Needed from the data below: every line from the one with "You are a computer-use" up to and including the one with "Instruction: Click the", repeated exactly and with nothing else.

» **Data for the task**:
Segment Open

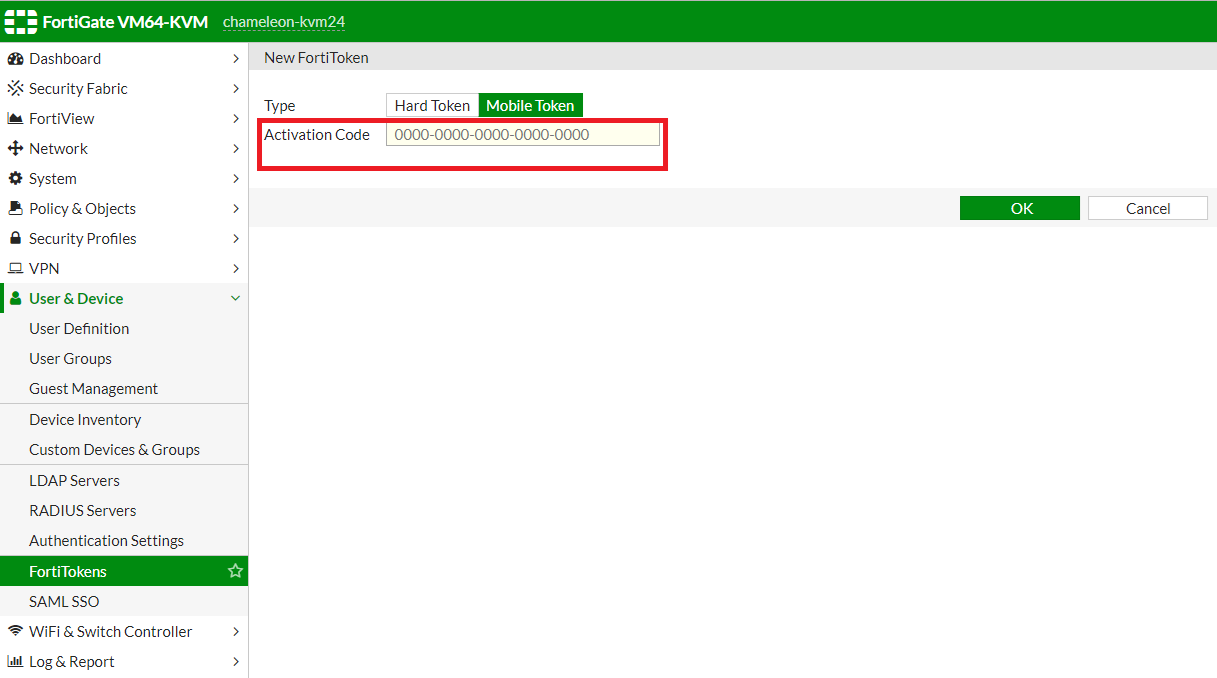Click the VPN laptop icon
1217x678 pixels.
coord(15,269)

Segment Closed
Segment Open

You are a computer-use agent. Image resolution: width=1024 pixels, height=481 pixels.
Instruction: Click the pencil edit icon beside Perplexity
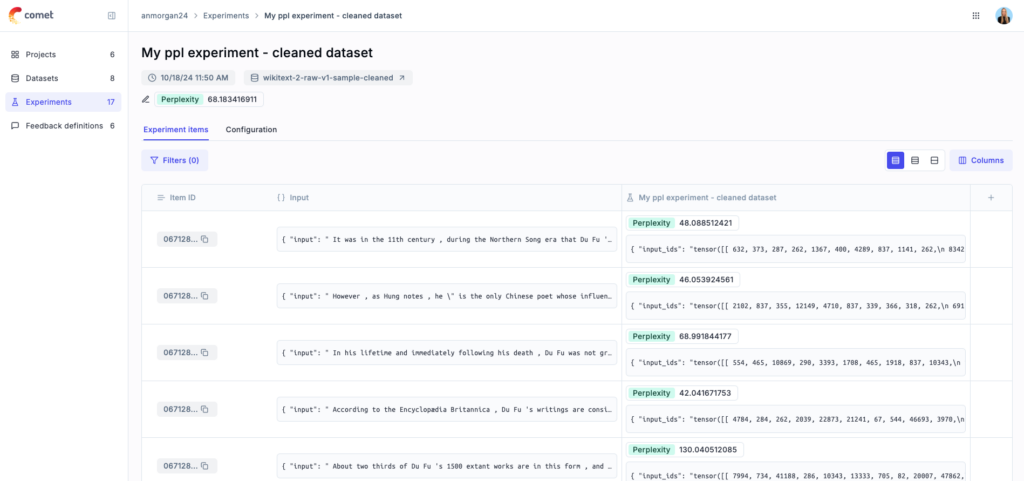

Segment Closed

» **The answer**:
You are a computer-use agent. Image resolution: width=1024 pixels, height=481 pixels.
Instruction: Click the pencil edit icon beside Perplexity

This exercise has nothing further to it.